Grateful Dead Productions wants to pull MP3s
rsidd writes "According to latest information Grateful Dead Productions have asked www.deadabase.com to
pull MP3 files of concerts from their archives, or to
face legal action. I wonder, does this have the sanction of
the band, and if the band who pioneered free distribution
of their music does this, what else is in store? " From the tone of the information, this sounds like something that isn't at the sanction of the artists, BTW.
Posted by hogfoot:
It seems that most people think deadabase is being threatened because of the use of banners. The truth is that banner advertising was never an issue. We have been in contact with John Barlow and have given him access to our revenue information. Our costs to maintain the web/ftp servers are far greater than our income from banner advertising. I have also been informed that another website, similiar to our own, has received a threatening letter from the same law firm. I'm sure they will be posting information when the time is right. Hopefully this is not a trend that will continuing for very long.
Of course trading tapes and DAT's is no different at all than trading mp3's. I think maybe where Deadabase got in trouble is that they tried to portray themselves as the "official site on the net" for downloading Dead shows, a big no-no.
I will be really worried if they go after Sugarmegs.
They can have my 4-6-69 Set II when they pry it from my cold dead fingers!
Hogfoot, from the deadabase website, has posted several responses in this thread to clarify things, and I thought it'd be useful to place them in the main forum for people to see.
1) They trade in live recordings, not in mp3s ripped off CDs, and I quote:
the mp3's we are distributing are legal recordings of live performances...exactly what people have been trading ever since the Dead have been around.
2) Evidently the banners and profits are not the issue:
We have been in contact with John Barlow and have given him access to our revenue information. Our costs to maintain the web/ftp servers are far greater than our income from banner advertising. I have also been informed that another website, similiar to our own, has received a threatening letter from the same law firm.
3) The band itself isn't involved in trying to shut them down, evidently, and they've been in contact with John Barlow:
we have spoken with John Barlow, and from what we could gather..the band is in totaly favor of mp3's.
So further speculation should be perhaps that it is just upper management being 'misled' by the RIAA that this is piracy, when it was always sanctioned by the bad, or they fear loss of control of the music, or something...
AS
-AS
*Pikachu*
MP3 and similiar technoligies can do more to support the "artist" than any other distribution medium before.
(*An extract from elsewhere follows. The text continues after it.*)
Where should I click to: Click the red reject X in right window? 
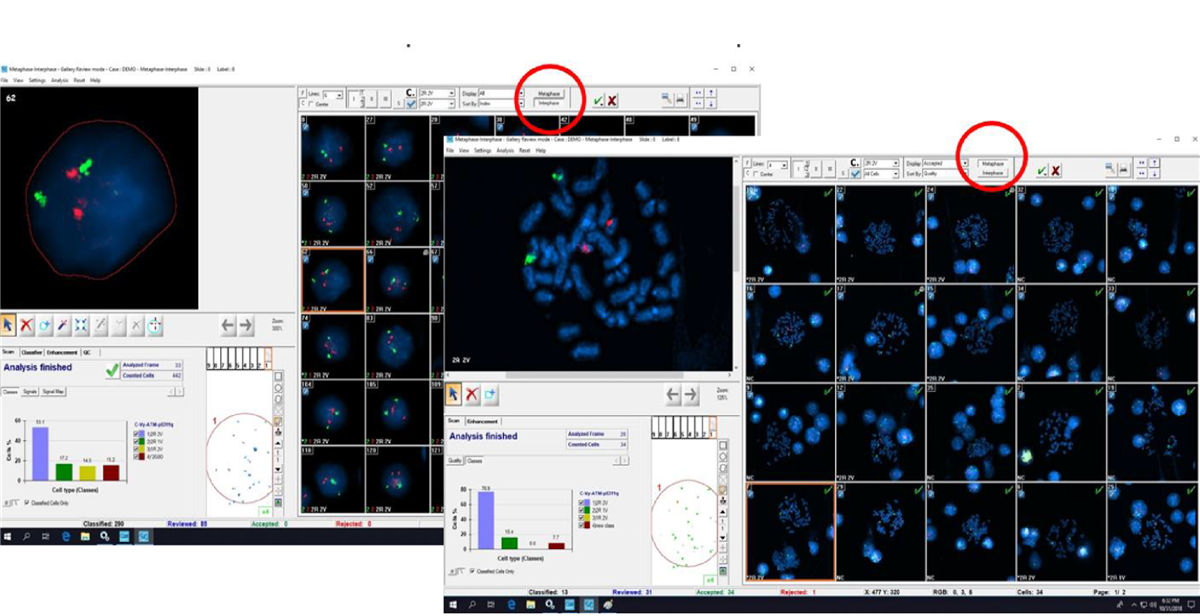point(1056,170)
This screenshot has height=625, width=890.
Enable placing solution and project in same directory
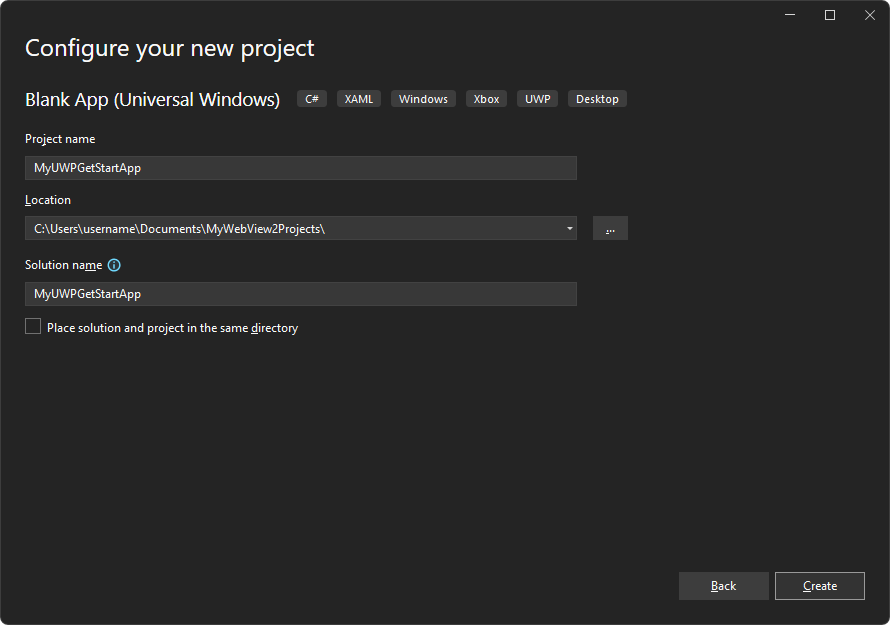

I believe it's that more than anything that has RIAA freaking out. For the first time ever an artist or group has a medium to distribute their music themselves and make it instantly availible to a world wide audience, cutting RIAA completely out of the picture.
Your argument that I dont use MP3's because music is protected by copyright would be akin to saying I dont listen to music on CD's because alot of people have CD Burners at home now and can make their own copies, or tapes etc.
It's not the medium that's at fault for the actions of a few pirate sites on the web and college kids trading music across their lan network. The truth is MP3 music "pirating" isn't any worse than "pirating" that has allways existed with other distribution formats of music.
RIAA doesn't really care about pirating itself, in fact alot of times it helps them as someone downloads a new single on mp3 and says thats cool now I want the whole album on CD. You can see this in it's attempt to attack MP3 as a technoligy so hard.
The true fear hear is that if MP3 becomes too popular, and widely accepted as a standard then music artists will no longer need the big label record company's at all. Groups like public enemy are showing others that there are alternatives to being locked into a 5 year contract with a label company that jacks up album and concert prices sky high and then takes the majority of the profit. RIAA see's this and thinks what happens when all those 5 - 7yr contracts we currently control our big money making artists with come to term? If MP3 is acceptible then those artists have a chance to finally leave and distribute their next album themselves via mp3 downloads and direct cd sales off their web site.
MP3 doesn't take rights away from the artist it gives them way too many as far as RIAA is concerned.